MGD – Treatments When the glands that contribute to tear production fail to secrete the required quantity of tears or tears that have good quality, you will experience dry eye symptoms. Dry eye causes unending irritation of the eyes, especially on waking up after a night’s sleep. It causes grittiness, burning, itching, foreign body lodged in the eye, and other similar discomforts. If left untreated, dry eye can lead to damage of the cornea and, at worst, loss of vision.
Dry eye is very closely associated with meibomian gland dysfunction (MGD).. MGD accounts for up to a quarter of dry eye patients. The ailment is characterised by lack of lipid secretions to the tear film, making tears unstable and susceptible to quick evaporation. The origins of MGD are varied. It is most often experienced as constant tenderness in the eyelid, as a result of inflammations and/or plugs of hardened or too thick secretions (also called meibum) clogging up the openings of the glands.
The condition is greatly relieved by the use of a simple heat compress. Many studies have proven that heat compresses help increase the thickness of the lipid layer in tear film by at least 1.8 times as early as 5 minutes after starting treatment. Regular treatment can make the augmentation of the lipid layer more enduring.
A simple heat compress can be fashioned from a clean washcloth, heated in the microwave (for about half a minute) or immersed in hot tap water heated to about 45oC. You may also use a cotton stocking filled with dry ice and heated in a microwave to a comfortable temperature. Before applying the warm compress to the eyelid, it is important to test the heat to exclude the possibility of damage to the lid and eye. The heat compress is usually held in place for 3 to 10 minutes.
Whilst washcloths are commonly used, they may not retain the heat for as long as you may want. People in the know have found rice baggies more convenient. A rice baggy consists simply of some dry uncooked rice put in a cotton sachet big enough to completely cover the eyelid. Raise the temperature of the bag by heating in a microwave until a suitable level is reached. You can try out different amounts of rice and heating times until you get it right. Place the heated rice bag over the closed eyelid for up to 20 minutes. Rice baggies are able to save heat much longer than washcloths and transmit the warmth more evenly because of their weight.

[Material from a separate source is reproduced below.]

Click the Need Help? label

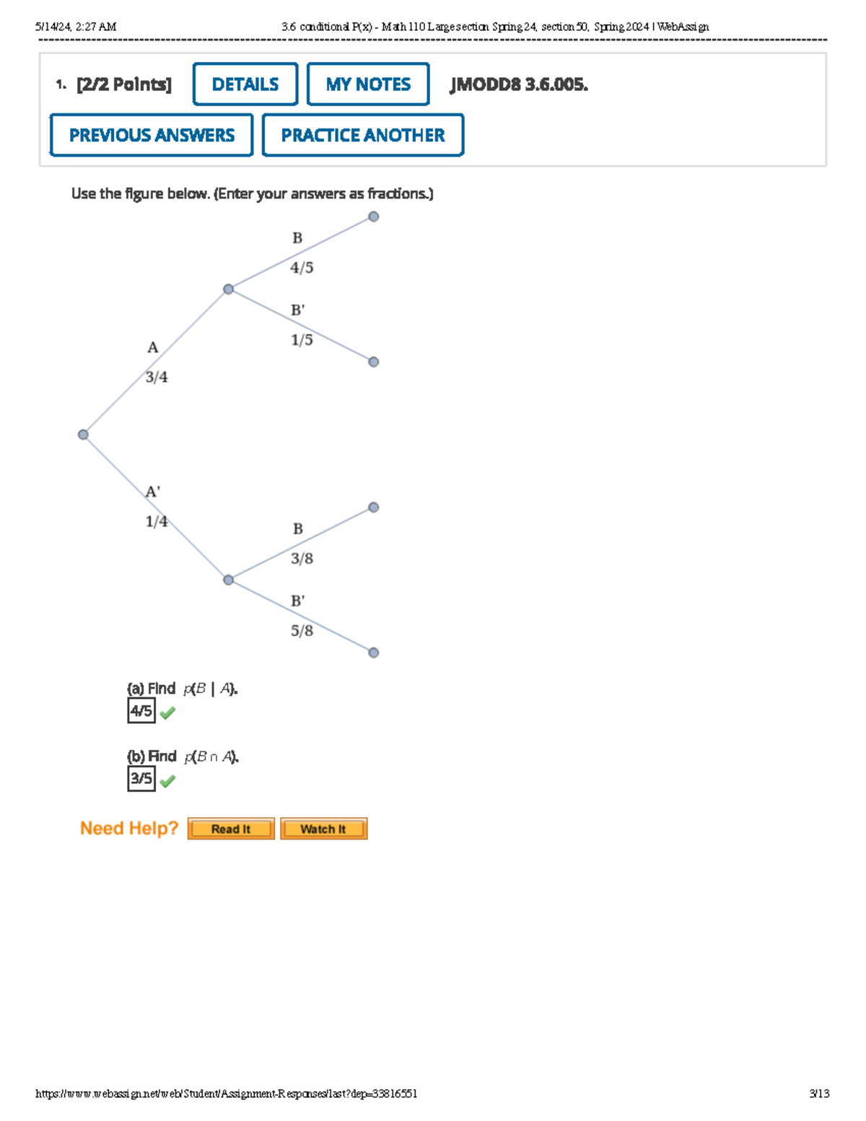pos(130,828)
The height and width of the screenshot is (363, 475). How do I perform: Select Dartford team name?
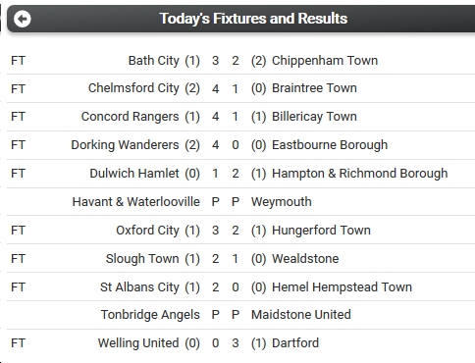tap(295, 343)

Another alternative is a potato also heated in a microwave but the weight (and therefore the heat) distribution is not as even as rice baggies. A freshly boiled egg draped in washcloth may also be used. Boiled eggs provide heat for a long time but, again, uniform conveyance of warmth is not possible because of the shape.
Technology has helped create products such as infrared devices and intense light pulse instruments intended to provide the benefits of the heat compress.
The hardened meibum softens as it absorbs heat from the warm compress, becoming that less cumbersome to express by finger pressure. To maximise the benefits of heat compress for MGD, eye lid massage should quickly be performed after the heat compress to restore flow of the oily secretions so they can carry out their function in the tear film’s lipid layer. Eyelid massage after heat compress also helps restore the functions of meibomian glands once the obstructions have been unclogged.